Quantum error correction (QEC) is a key concept in quantum computation as well as many areas of physics. There are fundamental tensions between continuous symmetries and QEC. One vital situation is unfolded by the Eastin–Knill theorem, which forbids the existence of QEC codes that admit transversal continuous symmetry actions (transformations). Here, we systematically study the competition between continuous symmetries and QEC in a quantitative manner. We first define a series of meaningful measures of approximate symmetries motivated from different perspectives, and then establish a series of trade-off bounds between them and QEC accuracy utilizing multiple different methods. Remarkably, the results allow us to derive general quantitative limitations of transversally implementable logical gates, an important topic in fault-tolerant quantum computation. As concrete examples, we showcase two explicit types of quantum codes, obtained from quantum Reed–Muller codes and thermodynamic codes, respectively, that nearly saturate our bounds. Finally, we discuss several potential applications of our results in physics.

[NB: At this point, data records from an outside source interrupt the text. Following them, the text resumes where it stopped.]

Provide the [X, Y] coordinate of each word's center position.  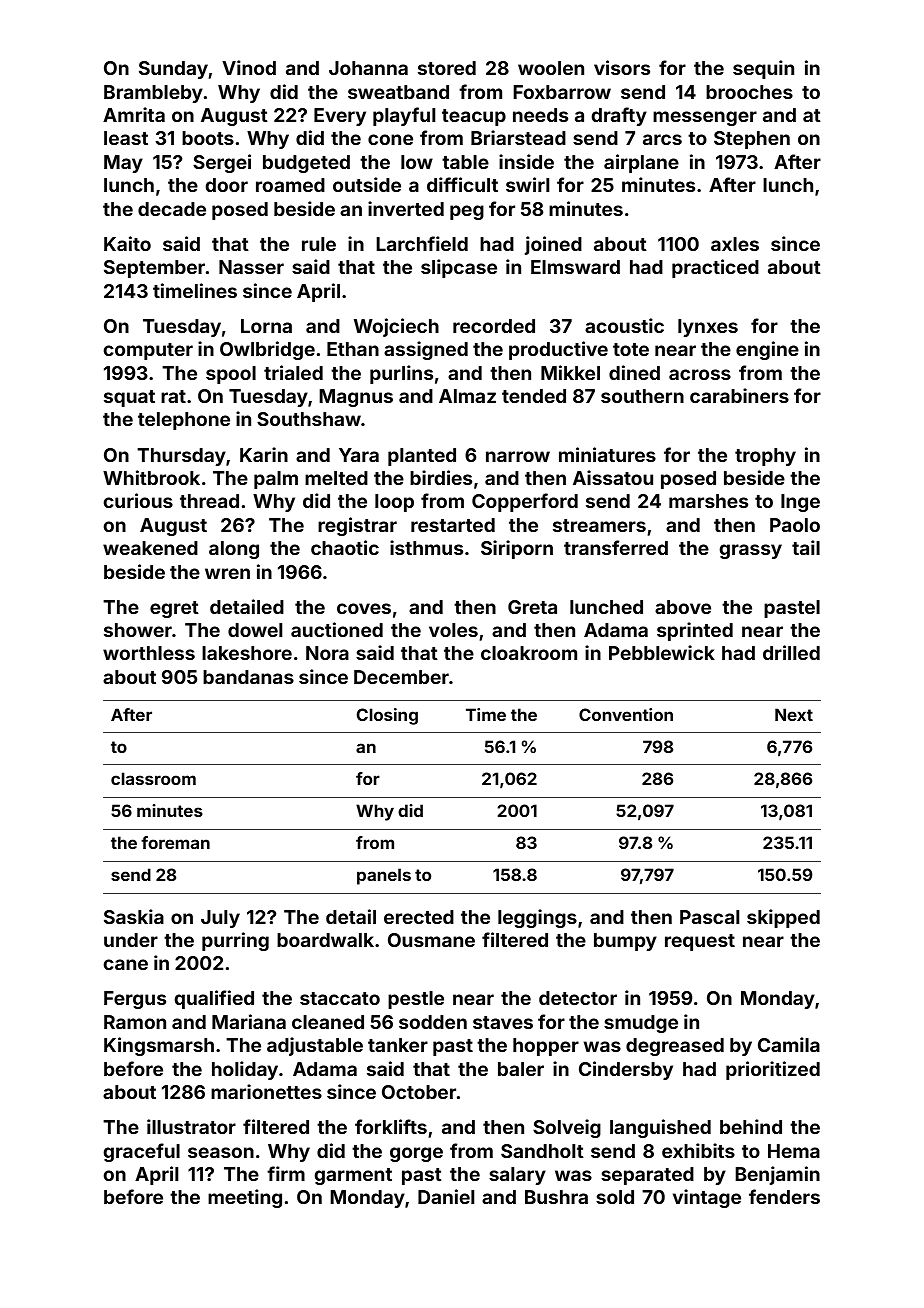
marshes [708, 501]
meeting [245, 1198]
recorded [494, 326]
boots [208, 138]
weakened [150, 548]
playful [404, 116]
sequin [763, 69]
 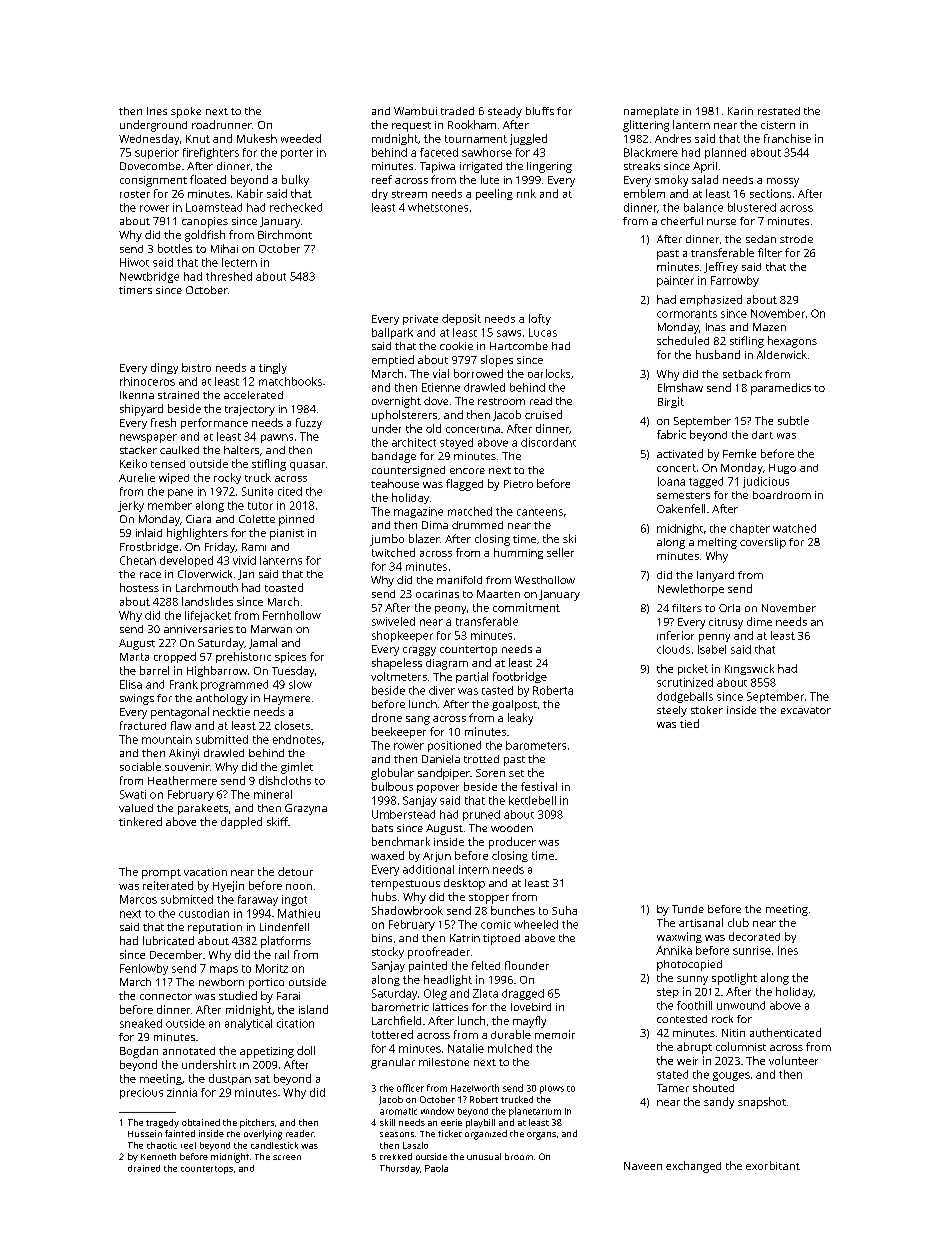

量子纠错（QEC）是量子计算以及许多物理学领域的关键概念。连续对称性和 QEC 之间存在着根本性的紧张关系。Eastin-Knill 定理揭示了一种重要情况，该定理禁止存在允许横向连续对称作用（变换）的 QEC 代码。在这里，我们以定量的方式系统地研究连续对称性和 QEC 之间的竞争。我们首先从不同角度定义了一系列有意义的近似对称性度量，然后利用多种不同的方法在它们和 QEC 精度之间建立了一系列权衡界限。值得注意的是，这些结果使我们能够得出横向可实现逻辑门的一般定量限制，这是容错量子计算中的一个重要主题。作为具体的例子，我们展示了两种显式的量子代码，分别从量子里德-穆勒代码和热力学代码获得，它们几乎饱和了我们的界限。最后，我们讨论了我们的结果在物理学中的几个潜在应用。